* TASK: Please copy all of the entries below word for word.

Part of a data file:
------------------------------------------------

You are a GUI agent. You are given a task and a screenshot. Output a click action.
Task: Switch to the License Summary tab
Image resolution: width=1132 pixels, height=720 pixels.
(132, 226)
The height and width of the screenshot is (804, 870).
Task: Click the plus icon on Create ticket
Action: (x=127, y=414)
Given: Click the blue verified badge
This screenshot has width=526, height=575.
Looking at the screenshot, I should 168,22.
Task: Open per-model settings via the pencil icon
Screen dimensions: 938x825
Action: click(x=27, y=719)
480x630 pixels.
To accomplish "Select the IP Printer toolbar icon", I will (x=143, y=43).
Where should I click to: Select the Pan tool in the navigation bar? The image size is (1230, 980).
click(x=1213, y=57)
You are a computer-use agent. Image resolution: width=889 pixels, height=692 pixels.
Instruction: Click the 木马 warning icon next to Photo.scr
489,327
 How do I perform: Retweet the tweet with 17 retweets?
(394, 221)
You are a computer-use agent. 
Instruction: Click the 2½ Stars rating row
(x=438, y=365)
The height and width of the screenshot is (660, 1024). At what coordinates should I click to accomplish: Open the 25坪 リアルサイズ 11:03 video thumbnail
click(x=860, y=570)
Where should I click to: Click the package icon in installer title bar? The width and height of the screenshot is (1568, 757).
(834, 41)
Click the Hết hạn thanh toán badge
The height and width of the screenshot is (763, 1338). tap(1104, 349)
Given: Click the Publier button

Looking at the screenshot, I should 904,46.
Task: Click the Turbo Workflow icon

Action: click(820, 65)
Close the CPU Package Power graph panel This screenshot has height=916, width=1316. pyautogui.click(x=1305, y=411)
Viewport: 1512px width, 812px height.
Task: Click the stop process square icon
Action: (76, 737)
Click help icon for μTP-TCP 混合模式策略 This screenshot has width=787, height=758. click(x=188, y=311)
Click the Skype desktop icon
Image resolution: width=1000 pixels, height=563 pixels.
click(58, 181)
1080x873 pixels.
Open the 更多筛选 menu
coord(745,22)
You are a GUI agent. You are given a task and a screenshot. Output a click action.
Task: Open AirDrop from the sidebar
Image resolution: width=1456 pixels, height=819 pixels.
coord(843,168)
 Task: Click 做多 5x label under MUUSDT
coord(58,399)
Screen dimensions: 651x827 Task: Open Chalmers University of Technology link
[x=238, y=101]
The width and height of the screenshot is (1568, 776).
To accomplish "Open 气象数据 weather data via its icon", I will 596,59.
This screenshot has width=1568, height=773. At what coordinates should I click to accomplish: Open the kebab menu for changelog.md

------------------------------------------------

* ANSWER TO THIS EXERCISE:
You are a GUI agent. You are given a task and a screenshot. Output a click action.
Task: Switch to the License Summary tab
Image resolution: width=1132 pixels, height=720 pixels.
(132, 226)
The height and width of the screenshot is (804, 870).
Task: Click the plus icon on Create ticket
Action: (x=127, y=414)
Given: Click the blue verified badge
This screenshot has width=526, height=575.
Looking at the screenshot, I should 168,22.
Task: Open per-model settings via the pencil icon
Screen dimensions: 938x825
Action: click(x=27, y=719)
480x630 pixels.
To accomplish "Select the IP Printer toolbar icon", I will (x=143, y=43).
Where should I click to: Select the Pan tool in the navigation bar? The image size is (1230, 980).
click(x=1213, y=57)
You are a computer-use agent. Image resolution: width=889 pixels, height=692 pixels.
Instruction: Click the 木马 warning icon next to Photo.scr
489,327
 How do I perform: Retweet the tweet with 17 retweets?
(394, 221)
You are a computer-use agent. 
Instruction: Click the 2½ Stars rating row
(x=438, y=365)
The height and width of the screenshot is (660, 1024). At what coordinates should I click to accomplish: Open the 25坪 リアルサイズ 11:03 video thumbnail
click(x=860, y=570)
Where should I click to: Click the package icon in installer title bar? The width and height of the screenshot is (1568, 757).
(834, 41)
Click the Hết hạn thanh toán badge
The height and width of the screenshot is (763, 1338). tap(1104, 349)
Given: Click the Publier button

Looking at the screenshot, I should 904,46.
Task: Click the Turbo Workflow icon

Action: click(820, 65)
Close the CPU Package Power graph panel This screenshot has height=916, width=1316. pyautogui.click(x=1305, y=411)
Viewport: 1512px width, 812px height.
Task: Click the stop process square icon
Action: (76, 737)
Click help icon for μTP-TCP 混合模式策略 This screenshot has width=787, height=758. click(x=188, y=311)
Click the Skype desktop icon
Image resolution: width=1000 pixels, height=563 pixels.
click(58, 181)
1080x873 pixels.
Open the 更多筛选 menu
coord(745,22)
You are a GUI agent. You are given a task and a screenshot. Output a click action.
Task: Open AirDrop from the sidebar
Image resolution: width=1456 pixels, height=819 pixels.
coord(843,168)
 Task: Click 做多 5x label under MUUSDT
coord(58,399)
Screen dimensions: 651x827 Task: Open Chalmers University of Technology link
[x=238, y=101]
The width and height of the screenshot is (1568, 776).
To accomplish "Open 气象数据 weather data via its icon", I will 596,59.
This screenshot has width=1568, height=773. At what coordinates should I click to accomplish: Open the kebab menu for changelog.md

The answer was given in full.